[Problems and tasks]:
• a. List every brand or company name that appears in the forum thread on balance tubes.
• b. According to the forum thread on balance tubes, where does the problem with Empi carburetors arise?
• c. Proceed with the forum thread on balance tubes, beginning after its final sentence.

[Provided text]:
BEGIN
Balance tube

Are you referring to carb or exhaust balance tubes?

Years ago (right after cars replaced horses) us kids used to mess with a balance tube between our dual Holley carbs to make idling and throttle response smoother.

Have also heard of exhaust balance tubes. In fact, if you look at the J.C. Whitney web site you'll see some advertised. I think they're also called "crossover tubes" on dual exhaust systems, used to smooth out the exhaust pulses.

Could be that these were also use to smooth out the performance of VW engines.
 
I have never run twin single barrels like you have.
So i don't have direct experience with it.
But as I understand it to be.....
The reversion shock wave of the intake pulse tends to kill the flow to the adjacent cyl, because of the firing order of the vw. The dual one barrels tend to idle on just two cyls, one on each side.*
The tube from one intake to the other helps the low speed pulse, improves idle, but is not good for hp performance.

But like I said, no direct experience.*
 
motor still not right

I may rig one up and see what happens. I can just drill and tap each manifold and run some vacuum line between them. Just see if I can tell any difference.I am not really concerned about high performance. Still looking for tuning advice on the Empi carbs although I know I need webers.Thanks
I have never run twin single barrels like you have.
So i don't have direct experience with it.
But as I understand it to be.....
The reversion shock wave of the intake pulse tends to kill the flow to the adjacent cyl, because of the firing order of the vw. The dual one barrels tend to idle on just two cyls, one on each side.*
The tube from one intake to the other helps the low speed pulse, improves idle, but is not good for hp performance.

But like I said, no direct experience.*
 
Still no direct experience.*
Just because they are empi does not make them bad.
Them Chinese copied an existing carb. Did not design this from scratch. The problem comes in with sloppy machine work in its manufacture. Go through them very carefully then they might be good. Sometimes you find a machining error that is not correctable and then they are junk.
I have a buddy with a single center mount empi one barrel. Works just fine, don't get excellent gas mileage, probably a bit fat.
END
[Dataset entries]:
BEGIN
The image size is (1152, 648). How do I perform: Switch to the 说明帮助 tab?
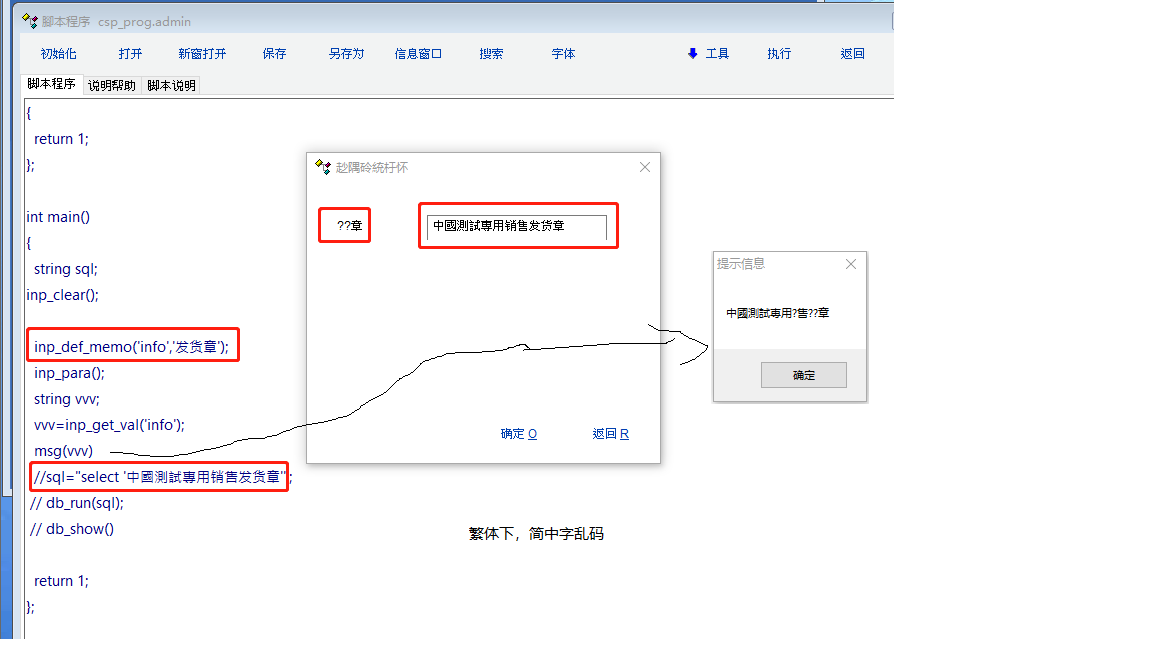coord(112,86)
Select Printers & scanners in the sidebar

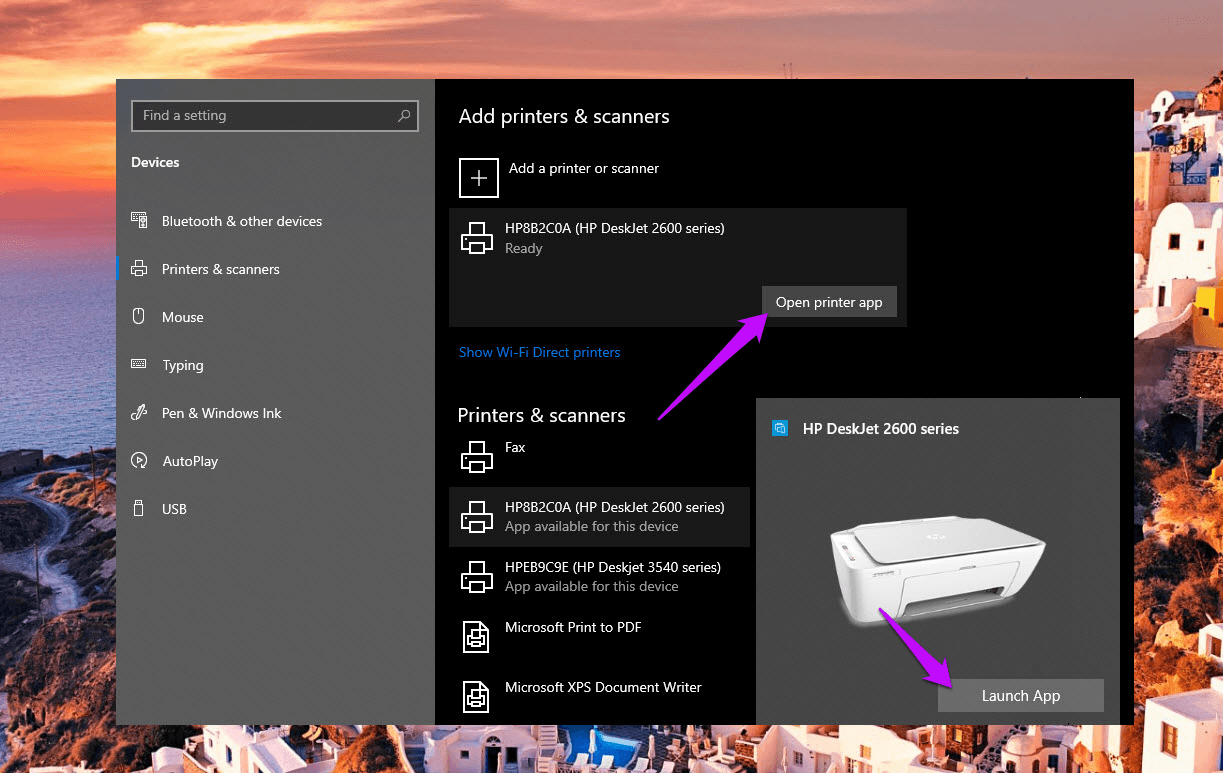point(220,269)
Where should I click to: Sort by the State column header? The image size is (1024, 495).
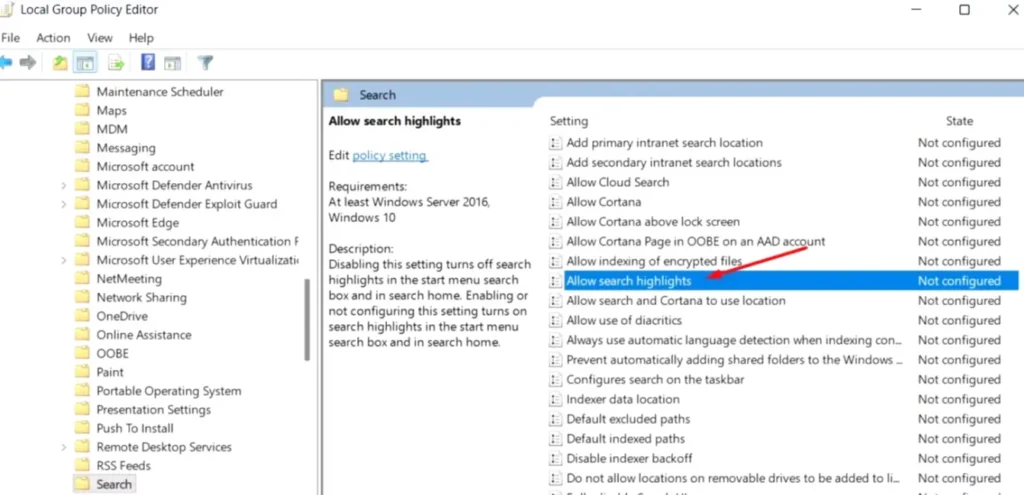[x=959, y=121]
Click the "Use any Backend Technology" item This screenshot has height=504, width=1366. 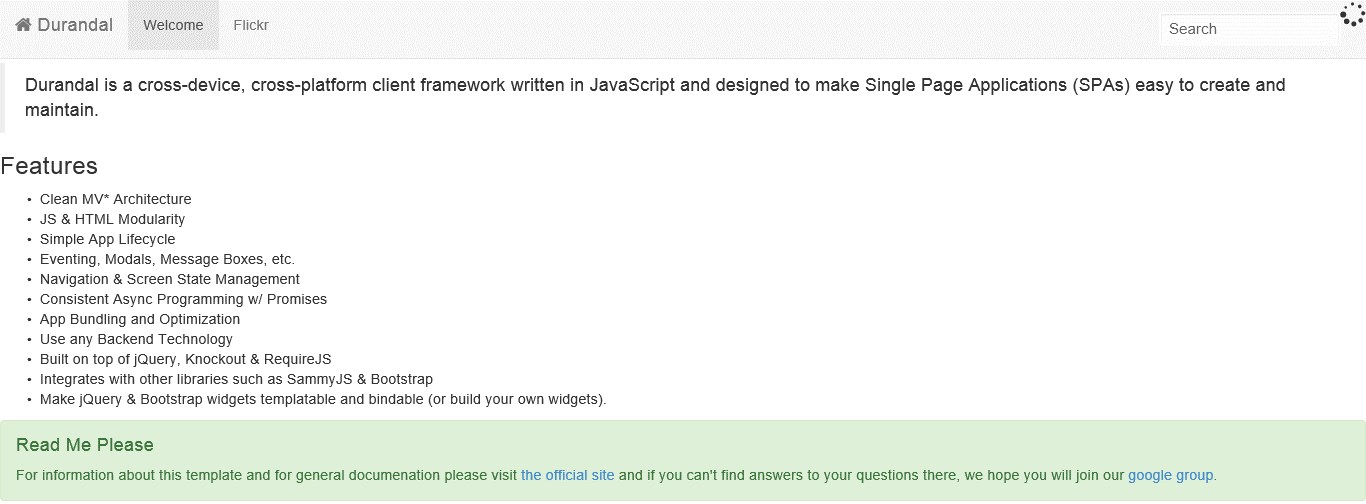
END
[Results of the tasks]:
• a. Holley, J.C. Whitney, VW, Empi, Weber

• b. It arises from sloppy machine work in their manufacture.

• c.
A balance tube on an aircooled VW can be explained best by looking at the firing order. VW's 4-stroke motors are generally designed to run smoothly through a complete cycle by phasing the four cylinders to push smoothly with one cylinder firing each 1/2 half rotation (180 degrees). That makes for a nice bump-bump-bump-bump of even pushes on the crankshaft. With that happening, vacuum feeding the cylinders from the carburetor plenum is a continuous steady pull of 4 easy pulses. If we totally isolate the two banks of the cylinders, left and right, we not only get half the vacuum pulses pulling fuel mixture from a plenum, but those two pulses are not in sequence but skip a pulse between vacuum pulls (cylinders 1 and 3 on one side, and 2 and 4 on the other with firing order of 1-4-3-2, or right side, left side, right side, left side). So each carb is subjected to two short pulses that can be exemplified as bump-wait-bump-wait and as DbySnu explained the inequities are magnified by resonant effects - but we won't get into those here. Not the premise that smooth engine operation is made of.

That said, a balance tube attaches the two separate plenums so as to mimic a single plenum and let each carburetor get a pulse with each cylinder firing. Not a perfect setup, but better than the totally isolated plenums. A true balance tube in your case would be a larger tube (maybe 1/2-5/8") joining the two plenums directly - exactly what you did on a smaller basis with the rubber tubing attaching the two carbs.

All that said, I can not offer a clue as to whether your setup would noticeably benefit from a balance tube. It would definitely be smoother, but whether it would be noticeably smoother I dont know.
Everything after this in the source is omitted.